The office has also expanded to include new hires Daniel Choi, Director of Student Activities and Operations Manager (a position never before held at NYU-Poly), and Judith Simonsen, coordinator of student advocacy and compliance.
"In the next phase, we'll be ready to bring NYU students to Brooklyn because there's a lot here for them," says the Dean, explaining that she's begun conversations with NYU administrators about programming that will introduce next year's incoming freshmen to the Institute.
In the meantime, a full menu of newly-introduced activities and programs are available to the NYU-Poly student body, including piano recitals (the next is scheduled for Halloween) and a reception for student veterans of the armed forces, as well as a series of public interviews with leading innovators.
It may be tempting to see the new or expanded programs from the Division of Student Affairs as a series of unrelated events produced by newcomers excited to be a part of NYU-Poly, but a deliberate and methodical philosophy governs their output. "The reason I was magnetized here," explains Choi about his decision to join NYU-Poly, "is because it matches my philosophy: living and learning should be integrated."
"Dean Farrington has charged us to look for ways to enhance the academic tone of student life, as well as to look at retaining students and increasing their satisfaction," continues Choi. For him, that has meant interlacing residential life with educational moments, such as holding dinners at Othmer Residence Hall for faculty and student guests. Describing the dinners as a modest change, Choi becomes more animated when he discusses "TED Talk Tuesdays," screenings of taped presentations by speakers selected by the nonprofit TED (Technology, Entertainment, Design) that he's hosting on a biweekly basis at Othmer.

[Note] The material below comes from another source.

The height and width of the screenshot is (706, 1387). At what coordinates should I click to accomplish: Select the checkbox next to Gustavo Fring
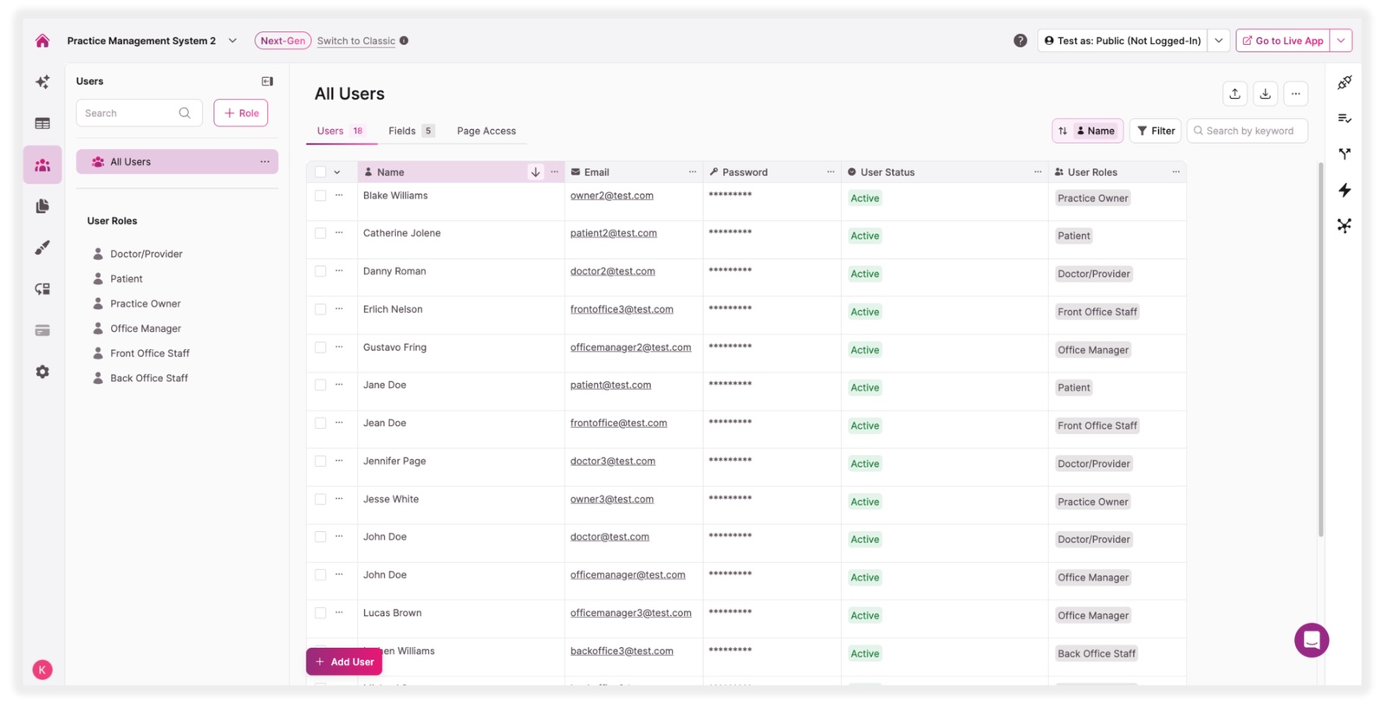(x=321, y=347)
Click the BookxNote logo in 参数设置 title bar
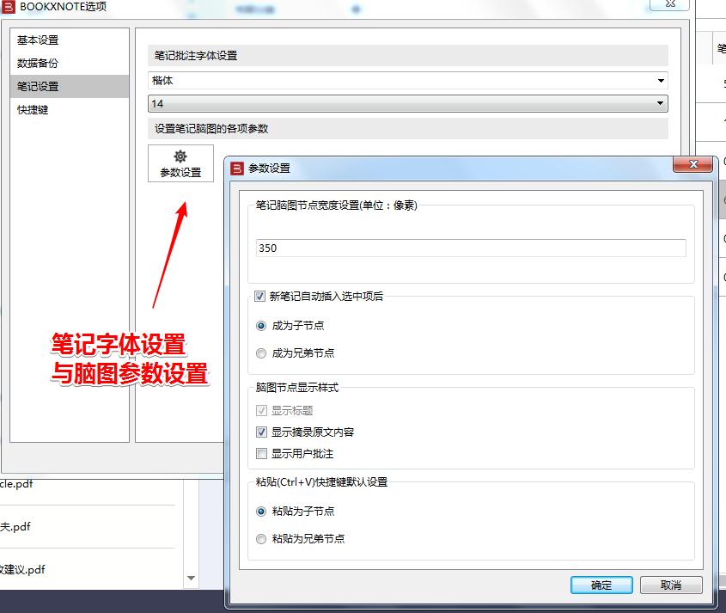Viewport: 726px width, 613px height. (235, 169)
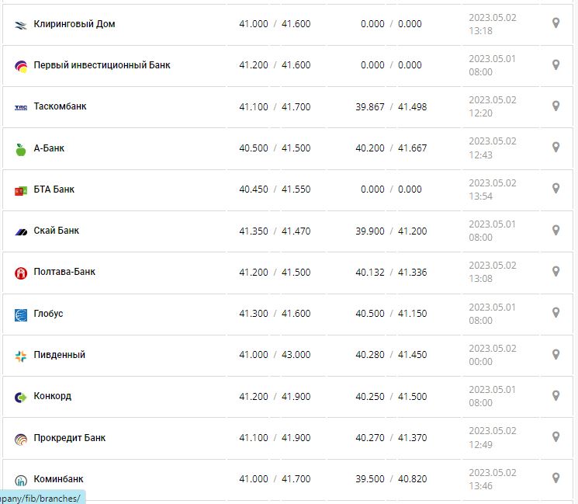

Despite all the programs being introduced by their office, Dean Farrington and Choi are adamant about their support of NYU-Poly's traditions. "There are some really interesting, awesome, sustainable programs that have happened in the past that I would like to continue," says Choi, citing as an example the annual reception for students who make the dean's list, a celebration that is being reinstated this academic year.
"We will always have our NYU-Poly identity," echoes Dean Farrington. "That's something we support straight out because of our two legacies."
Still, the sheer number of first-year administrators and first-time events being introduced infuse the campus with an undeniable "new energy," as Dean Farrington puts it. "We all feel like we're on the threshold, and we're beginning to get to the deliverables," she says, smiling. "It's an exciting moment for all of us."